The change has not come all of a sudden. Con Coughlin, executive editor of the Daily Telegraph wrote recently: The radical reappraisal of British foreign policy undertaken by Prime Minister David Cameron's new coalition government has raised serious questions about the future of Britain's historic alliance with Washington. It has also provoked deep divisions among senior ministers over how long British troops will remain committed to combat operations in Afghanistan ( Wall Street Journal, July 9, 2010). The British have come to realise that American assessments on world affairs are not gospel. Tony Blair, immortalised in Geoffrey Whatcroft's mini classic Yo! Blair is a figure of fun not unmixed with contempt. What is he doing in West Asia as an envoy? Nothing. The job is meant to save his self-esteem or what is left of it.

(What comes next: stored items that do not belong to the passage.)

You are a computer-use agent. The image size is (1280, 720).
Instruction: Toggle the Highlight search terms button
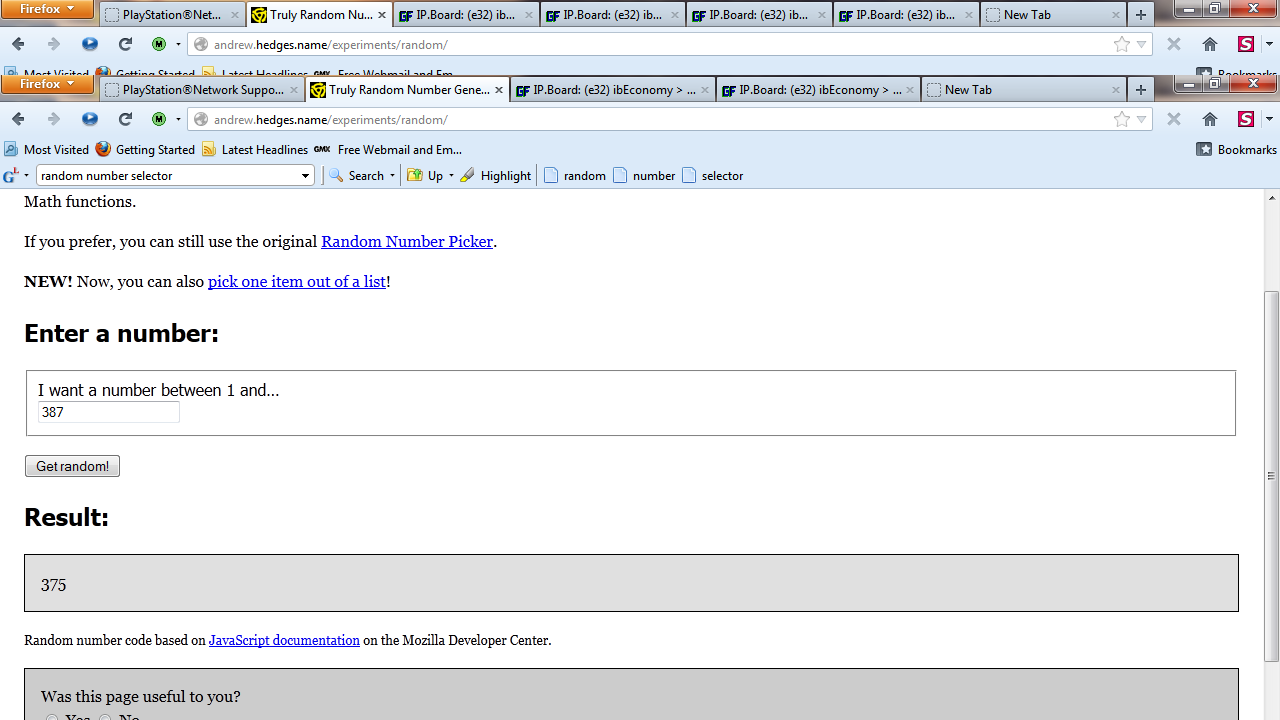[495, 176]
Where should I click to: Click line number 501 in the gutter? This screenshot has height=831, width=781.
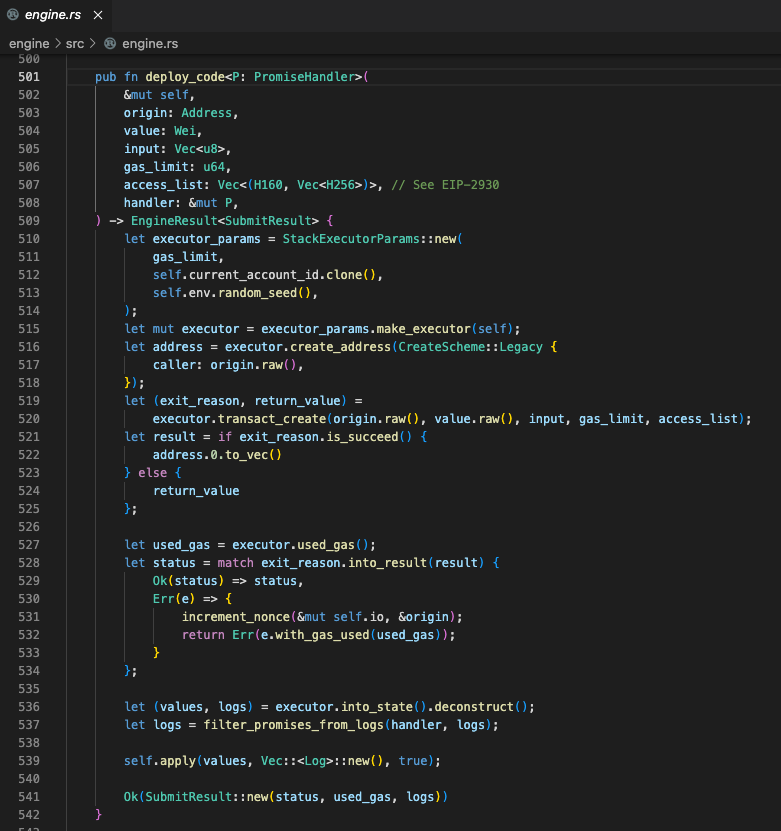(x=29, y=77)
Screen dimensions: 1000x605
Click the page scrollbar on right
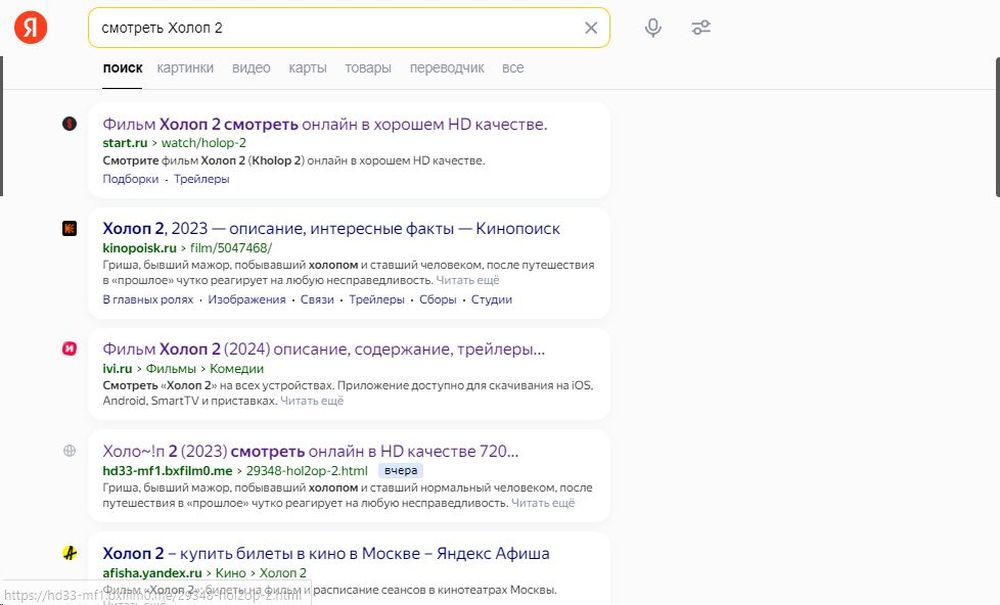coord(996,130)
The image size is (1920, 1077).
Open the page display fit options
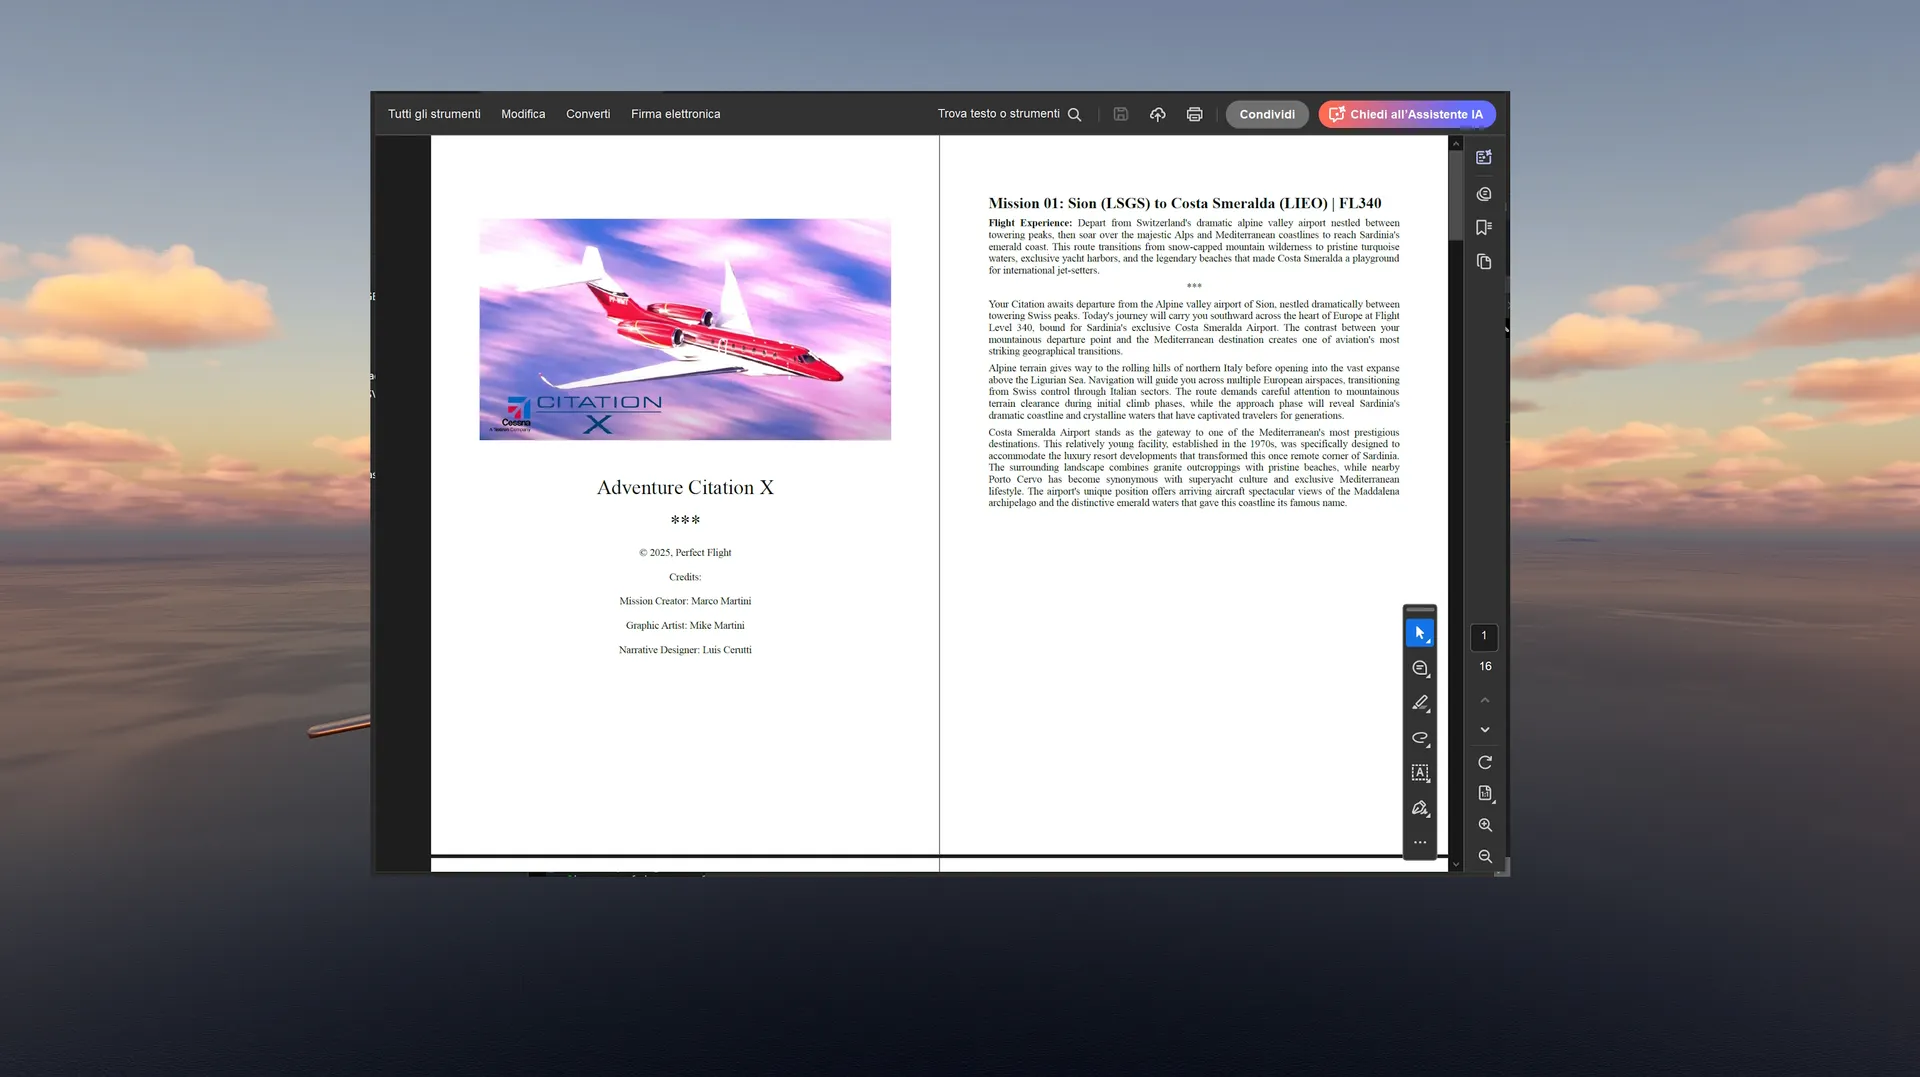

During the election campaign, Liberal Democrat leader Nick Clegg said on April 22: If Britain wants to prepare for the future and not be imprisoned by the past, if we want to understand these future challenges of the world and understand how to play an effective role in shaping the world according to our values and interests, we are going to have to release ourselves from the historic spell of default Atlanticism. He acknowledged that there had been very profound differences between Britain and the U.S., particularly on the issue of the George Bush-Dick Cheney orchestrated war on terror.
Americans, under President Barack Obama, themselves want a change in the relationship, he said. It is embarrassing to see the Labour and Conservative leaders slavishly propagate the so-called special relationship', when it is clear that Americans themselves are looking beyond Britain to engage with Europe. Clegg is now Deputy Prime Minister in a coalition with the Conservative Party.
Around the same time, a report by the House of Commons Foreign Affairs Committee, chaired by the Labour Member of Parliament Mike Gape, poured scorn on the notion of a special relationship. It noted: The perception that the British government was a subservient poodle' to the U.S. administration leading up to the period of the invasion of Iraq and its aftermath is widespread both among the British public and overseas. This perception, whatever its relation to reality, is deeply damaging to the reputation and interests of the U.K.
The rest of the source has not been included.